Totem-Pole Bridgeless Boost PFC Converter
Overview
This demonstration shows a single-phase AC/DC totem-pole bridgeless power factor correction (PFC) boost rectifier circuit.
Note
Fig. 1 Totem-Pole Bridgeless Boost PFC Converter
Model
Power circuit
The purpose of AC/DC PFC converters is to provide stable DC voltage output with low THD and high input power factor. Fig. 1 above shows the topology of a totem-pole bridgeless PFC boost rectifier. It is called totem-pole because of the vertical positioning of the two switches, S1 and S2. Line rectification diodes, D1 and D2, are slow recovery diodes here, but they can be replaced with MOSFETs to boost efficiency. The operation of the MOSFET version is the same as below, except that the MOSFET is actively turned on for half cycle line rectification.
Circuit operation
The circuit operation mode changes at each AC zero crossing.
Fig. 2 Active switches for a positive AC current
Fig. 2 illustrates the operation principle of totem-pole bridgeless PFC during the positive half cycle of the AC line voltage. During the positive half cycle, D2 is conducting and connecting the AC source to the output ground. The PWM signal determined by boost duty ratio is driving switch S2; therefore, S2 is the active boost switch. Switch S1 turns on complementary to S2 to reduce the conduction losses and also freewheels the inductor current and transfers the inductor energy to power the output.
The circuit operation during the negative half cycle of the AC line voltage is similar to the positive half cycle, except in this case, D1 is conducting and S1 is the active boost switch. This is illustrated in Fig. 3 below.

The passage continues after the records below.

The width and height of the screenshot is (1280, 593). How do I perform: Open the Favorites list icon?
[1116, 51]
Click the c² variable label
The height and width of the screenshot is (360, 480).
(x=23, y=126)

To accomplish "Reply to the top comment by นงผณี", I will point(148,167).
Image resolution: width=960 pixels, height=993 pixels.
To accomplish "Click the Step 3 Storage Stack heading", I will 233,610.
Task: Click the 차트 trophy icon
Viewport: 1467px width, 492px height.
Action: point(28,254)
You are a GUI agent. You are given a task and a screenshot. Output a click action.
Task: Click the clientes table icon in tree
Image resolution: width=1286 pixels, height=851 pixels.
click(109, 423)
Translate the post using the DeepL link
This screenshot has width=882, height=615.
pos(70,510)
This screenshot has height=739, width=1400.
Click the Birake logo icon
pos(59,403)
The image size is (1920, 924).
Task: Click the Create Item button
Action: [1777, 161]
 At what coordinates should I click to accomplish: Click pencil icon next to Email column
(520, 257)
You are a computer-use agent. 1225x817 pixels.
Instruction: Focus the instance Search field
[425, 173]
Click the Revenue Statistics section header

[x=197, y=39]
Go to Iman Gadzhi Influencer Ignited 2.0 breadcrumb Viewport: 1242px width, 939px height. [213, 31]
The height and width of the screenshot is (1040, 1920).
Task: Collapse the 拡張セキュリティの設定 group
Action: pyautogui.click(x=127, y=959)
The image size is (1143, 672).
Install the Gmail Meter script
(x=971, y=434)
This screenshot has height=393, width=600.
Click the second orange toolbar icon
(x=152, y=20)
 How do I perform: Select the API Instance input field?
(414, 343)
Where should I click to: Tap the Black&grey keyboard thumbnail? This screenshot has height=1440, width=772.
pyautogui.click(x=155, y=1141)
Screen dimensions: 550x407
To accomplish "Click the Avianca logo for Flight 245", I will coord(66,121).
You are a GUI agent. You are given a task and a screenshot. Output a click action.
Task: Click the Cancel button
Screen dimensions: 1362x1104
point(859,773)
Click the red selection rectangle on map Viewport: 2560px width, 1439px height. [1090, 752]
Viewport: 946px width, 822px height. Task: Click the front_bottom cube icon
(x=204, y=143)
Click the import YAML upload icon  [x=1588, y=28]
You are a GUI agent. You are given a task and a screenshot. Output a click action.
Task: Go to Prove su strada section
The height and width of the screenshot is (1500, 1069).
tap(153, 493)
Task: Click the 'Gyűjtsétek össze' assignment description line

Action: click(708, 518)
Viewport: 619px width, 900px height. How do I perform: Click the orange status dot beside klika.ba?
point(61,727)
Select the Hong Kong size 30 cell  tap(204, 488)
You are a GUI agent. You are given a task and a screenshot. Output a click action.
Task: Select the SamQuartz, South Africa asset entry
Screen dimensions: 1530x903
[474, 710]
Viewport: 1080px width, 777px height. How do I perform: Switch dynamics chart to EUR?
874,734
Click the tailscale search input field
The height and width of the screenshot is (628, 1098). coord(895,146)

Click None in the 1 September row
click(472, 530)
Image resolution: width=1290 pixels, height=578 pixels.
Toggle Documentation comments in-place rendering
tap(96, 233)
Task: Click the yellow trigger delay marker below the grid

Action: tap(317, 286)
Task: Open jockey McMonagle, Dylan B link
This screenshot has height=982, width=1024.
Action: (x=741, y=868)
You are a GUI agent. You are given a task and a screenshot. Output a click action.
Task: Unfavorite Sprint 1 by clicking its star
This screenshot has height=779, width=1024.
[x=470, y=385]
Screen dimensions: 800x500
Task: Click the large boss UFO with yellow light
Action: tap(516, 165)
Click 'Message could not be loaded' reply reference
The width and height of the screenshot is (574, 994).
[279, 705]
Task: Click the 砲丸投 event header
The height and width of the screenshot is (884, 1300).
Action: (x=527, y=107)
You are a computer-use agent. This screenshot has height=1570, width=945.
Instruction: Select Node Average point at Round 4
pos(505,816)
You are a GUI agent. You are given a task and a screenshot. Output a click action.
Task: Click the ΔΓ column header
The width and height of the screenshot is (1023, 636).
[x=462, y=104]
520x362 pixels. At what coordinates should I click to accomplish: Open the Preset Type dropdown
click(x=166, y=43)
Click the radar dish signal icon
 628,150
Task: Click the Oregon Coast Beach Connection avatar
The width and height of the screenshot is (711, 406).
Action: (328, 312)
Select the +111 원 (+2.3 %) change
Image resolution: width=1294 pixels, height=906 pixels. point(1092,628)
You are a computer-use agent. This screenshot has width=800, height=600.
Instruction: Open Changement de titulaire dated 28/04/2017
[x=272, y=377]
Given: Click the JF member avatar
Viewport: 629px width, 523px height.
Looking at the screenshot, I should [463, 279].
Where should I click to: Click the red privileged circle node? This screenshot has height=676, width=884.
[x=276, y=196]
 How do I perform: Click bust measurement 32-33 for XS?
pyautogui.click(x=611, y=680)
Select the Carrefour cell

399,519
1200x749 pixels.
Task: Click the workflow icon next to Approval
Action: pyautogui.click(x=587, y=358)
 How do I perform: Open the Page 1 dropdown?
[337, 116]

Fig. 3 Active switches for a negative AC current
Control
Fig. 4 Totem-Pole Bridgeless Boost PFC Converter Controls
As Fig. 4 above depicts, the control scheme is composed of two loops - an outer voltage loop and an inner current loop. The error signal obtained by comparing the measured output voltage (DC) against a voltage setpoint is given to the outer loop proportional-integral (PI) controller for voltage compensation. The voltage loop output is multiplied by the input voltage signal (AC) to generate the current reference. The inner loop proportional-resonant (PR) controller [3] controls the input current to follow the current reference. The resulting value is provided to a modulator for PWM generation.
Simulation
Fig. 5 Totem-Pole Bridgeless Boost PFC Converter Simulation
Run the simulation to view output voltage, input current and scaled input voltage waveforms. Fig. 5 above shows that the input voltage (in red) and the input current (in green) are almost in phase. At steady state, the ripple in the output voltage and the THD of the input current can be measured using the “Cursors” button at the top of the Scope.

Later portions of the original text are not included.